══ Фрагмент текста ══

Книжный ряд
О книгах Бахыта Кенжеева, Нади Делаланд, Евгения Чигрина, Феликса Чечика, Бориса Кутенкова
Бахыт Кенжеев. Довоенное: Стихи 2010-2013 годов. – М.: ОГИ, 2014
Само название новой книги стихотворений Бахыта Кенжеева достаточно емко отражает ту боль, сквозь призму которой воспринимает текущее время автор. Подзаголовок «Стихи 2010-2013 годов» в каком-то смысле сосредоточивает рамки поэтического взгляда на временном периоде, хотя, конечно, им не ограничивается. Триптих «Колхида», посвященный трем тбилисским поэтам, с моей точки зрения – поэтический шедевр, соответствующий лучшим стихам Кенжеева, говорит о том же:
У черного моря, в одной разоренной стране,
где пахнет платан шелушащийся пылью нездешней,
и схимник ночной, пришепетывая во сне,
нашаривает грешное блюдце с хвостатой черешней,
у черного моря булыжник, друг крови в висках,
обкатан волнами, и галька щекочет подошвы –
я пью и печалюсь, и думаю: Господи, как
легко поскользнуться на собственном прошлом.

═══
══ Фрагменты записей ══

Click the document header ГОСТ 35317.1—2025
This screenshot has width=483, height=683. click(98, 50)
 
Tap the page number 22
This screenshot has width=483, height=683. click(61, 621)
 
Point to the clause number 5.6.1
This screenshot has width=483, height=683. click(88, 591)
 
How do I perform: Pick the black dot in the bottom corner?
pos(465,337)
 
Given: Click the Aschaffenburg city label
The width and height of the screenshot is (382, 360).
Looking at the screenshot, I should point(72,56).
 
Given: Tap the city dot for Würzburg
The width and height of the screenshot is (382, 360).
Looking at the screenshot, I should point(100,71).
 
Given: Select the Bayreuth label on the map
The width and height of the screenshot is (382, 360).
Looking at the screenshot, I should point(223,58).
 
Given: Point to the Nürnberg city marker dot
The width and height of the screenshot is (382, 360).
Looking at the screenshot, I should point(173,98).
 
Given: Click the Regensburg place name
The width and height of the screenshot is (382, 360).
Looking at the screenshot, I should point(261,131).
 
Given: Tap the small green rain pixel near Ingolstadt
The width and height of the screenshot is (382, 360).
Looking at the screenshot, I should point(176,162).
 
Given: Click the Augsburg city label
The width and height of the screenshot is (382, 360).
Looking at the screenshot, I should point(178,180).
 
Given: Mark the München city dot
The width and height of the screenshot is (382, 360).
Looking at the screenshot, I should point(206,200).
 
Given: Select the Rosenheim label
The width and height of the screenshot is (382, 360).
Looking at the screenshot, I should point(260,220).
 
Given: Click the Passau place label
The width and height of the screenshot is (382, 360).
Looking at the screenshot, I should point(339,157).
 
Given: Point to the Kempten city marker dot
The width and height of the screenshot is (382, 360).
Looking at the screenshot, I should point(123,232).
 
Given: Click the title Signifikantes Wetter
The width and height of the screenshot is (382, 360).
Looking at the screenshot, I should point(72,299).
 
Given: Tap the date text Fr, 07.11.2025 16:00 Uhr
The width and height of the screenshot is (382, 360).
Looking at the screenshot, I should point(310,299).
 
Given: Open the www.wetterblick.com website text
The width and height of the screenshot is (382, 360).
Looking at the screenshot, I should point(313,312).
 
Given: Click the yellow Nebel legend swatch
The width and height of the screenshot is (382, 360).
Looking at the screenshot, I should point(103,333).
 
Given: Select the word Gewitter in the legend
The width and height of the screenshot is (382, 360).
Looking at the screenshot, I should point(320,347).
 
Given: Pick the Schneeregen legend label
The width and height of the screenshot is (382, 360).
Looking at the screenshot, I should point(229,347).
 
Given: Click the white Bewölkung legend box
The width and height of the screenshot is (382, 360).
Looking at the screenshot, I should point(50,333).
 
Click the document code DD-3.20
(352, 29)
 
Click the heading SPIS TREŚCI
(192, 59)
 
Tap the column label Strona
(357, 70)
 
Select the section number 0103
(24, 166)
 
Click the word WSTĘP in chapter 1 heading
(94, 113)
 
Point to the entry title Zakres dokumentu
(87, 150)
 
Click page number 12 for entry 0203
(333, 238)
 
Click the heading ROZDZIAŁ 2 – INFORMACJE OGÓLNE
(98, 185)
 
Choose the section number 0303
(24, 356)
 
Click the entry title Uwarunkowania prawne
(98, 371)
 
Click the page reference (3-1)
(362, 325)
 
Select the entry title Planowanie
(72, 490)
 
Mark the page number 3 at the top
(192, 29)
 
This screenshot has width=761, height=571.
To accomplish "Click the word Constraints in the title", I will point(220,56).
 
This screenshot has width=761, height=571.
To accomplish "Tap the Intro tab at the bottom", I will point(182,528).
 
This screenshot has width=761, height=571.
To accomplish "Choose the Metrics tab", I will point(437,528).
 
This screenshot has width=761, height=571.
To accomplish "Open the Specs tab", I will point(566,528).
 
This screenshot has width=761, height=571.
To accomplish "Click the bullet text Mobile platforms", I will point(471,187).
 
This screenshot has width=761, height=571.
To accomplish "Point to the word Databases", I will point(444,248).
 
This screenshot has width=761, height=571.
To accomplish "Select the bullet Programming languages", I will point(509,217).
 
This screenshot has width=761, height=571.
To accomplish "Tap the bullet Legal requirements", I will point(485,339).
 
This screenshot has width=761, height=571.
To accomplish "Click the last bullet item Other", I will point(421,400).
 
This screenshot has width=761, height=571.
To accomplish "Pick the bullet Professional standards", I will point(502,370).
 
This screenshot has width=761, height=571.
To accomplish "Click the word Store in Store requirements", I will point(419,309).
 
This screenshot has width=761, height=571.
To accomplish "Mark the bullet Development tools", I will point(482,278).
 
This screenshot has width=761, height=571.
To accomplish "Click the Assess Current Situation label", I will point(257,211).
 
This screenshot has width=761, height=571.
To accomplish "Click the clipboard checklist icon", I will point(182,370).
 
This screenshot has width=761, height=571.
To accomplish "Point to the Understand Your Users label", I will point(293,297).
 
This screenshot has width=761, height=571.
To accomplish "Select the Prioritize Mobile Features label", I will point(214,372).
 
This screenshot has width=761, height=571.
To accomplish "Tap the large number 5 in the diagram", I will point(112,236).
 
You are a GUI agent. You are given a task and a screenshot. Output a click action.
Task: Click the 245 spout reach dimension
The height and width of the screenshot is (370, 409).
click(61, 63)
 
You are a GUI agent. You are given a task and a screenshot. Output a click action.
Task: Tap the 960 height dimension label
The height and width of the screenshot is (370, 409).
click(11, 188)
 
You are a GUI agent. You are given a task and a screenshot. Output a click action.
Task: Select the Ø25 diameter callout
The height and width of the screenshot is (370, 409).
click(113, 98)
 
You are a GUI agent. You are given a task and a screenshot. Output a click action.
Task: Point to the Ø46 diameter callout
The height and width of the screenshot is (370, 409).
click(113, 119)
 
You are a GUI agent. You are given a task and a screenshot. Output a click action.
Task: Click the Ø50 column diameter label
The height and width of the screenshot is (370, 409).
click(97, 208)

═══

Письменное задание A
Перепишите записи начиная с первой строки и заканчивая строкой с "pos(465,337)", заменив "document header" на "document title". Всё остальное оставьте без изменений.
Письменное задание B
Продолжите обзор новых поэтических книг, начав сразу после последней приведенной стихотворной строки.

Письменный ответ A
Click the document title ГОСТ 35317.1—2025
This screenshot has width=483, height=683. click(98, 50)
 
Tap the page number 22
This screenshot has width=483, height=683. click(61, 621)
 
Point to the clause number 5.6.1
This screenshot has width=483, height=683. click(88, 591)
 
How do I perform: Pick the black dot in the bottom corner?
pos(465,337)

Письменный ответ B
Кенжеев умеет говорить емко, наполняя полустрочие, всю строку живой нервной тканью поэтической мысли: «отбиваюсь от нелицеприятного времени», «мы так долго отлынивали от длины жизни», «радиоактивный атом беспредельной, но уходящей жизни», «обнаженное время сквозь пальцы текло» – обнаруживается сквозной образ, сквозная метафора книги: жизнь, как движение времени, остро переживаемое поэтом:
Нет, любовь, не состарился – просто устал.
Устает и младенец кричать, и металл
изгибаться. Как ласковый йод,
время льется на ссадины, только беда –
после тысячелетий глухого труда
и оно, как и мы, устает.
Кенжеев передает нам всю гамму человеческих переживаний, то иронически улыбаясь, то печалясь. Он полон расположением духа, верой в добро и надежду, но беспощаден в приговоре жизни и мироустройству. При этом находит каждый раз иную интонацию, иной ритмический рисунок, метрическое разнообразие, при абсолютной свободе, абсолютном мастерстве версификации, использующем все богатство русской просодии, – это делает книгу поэта многоголосой, словно античный хор. Его поэтическое мышление часто проявляется в цикличности, сбирающей стихи в некое единство сюжета. Иными словами, лирик по призванию, Кенжеев то и дело заглядывает в область эпического повествования, расширяя пространство своего художественного мировосприятия.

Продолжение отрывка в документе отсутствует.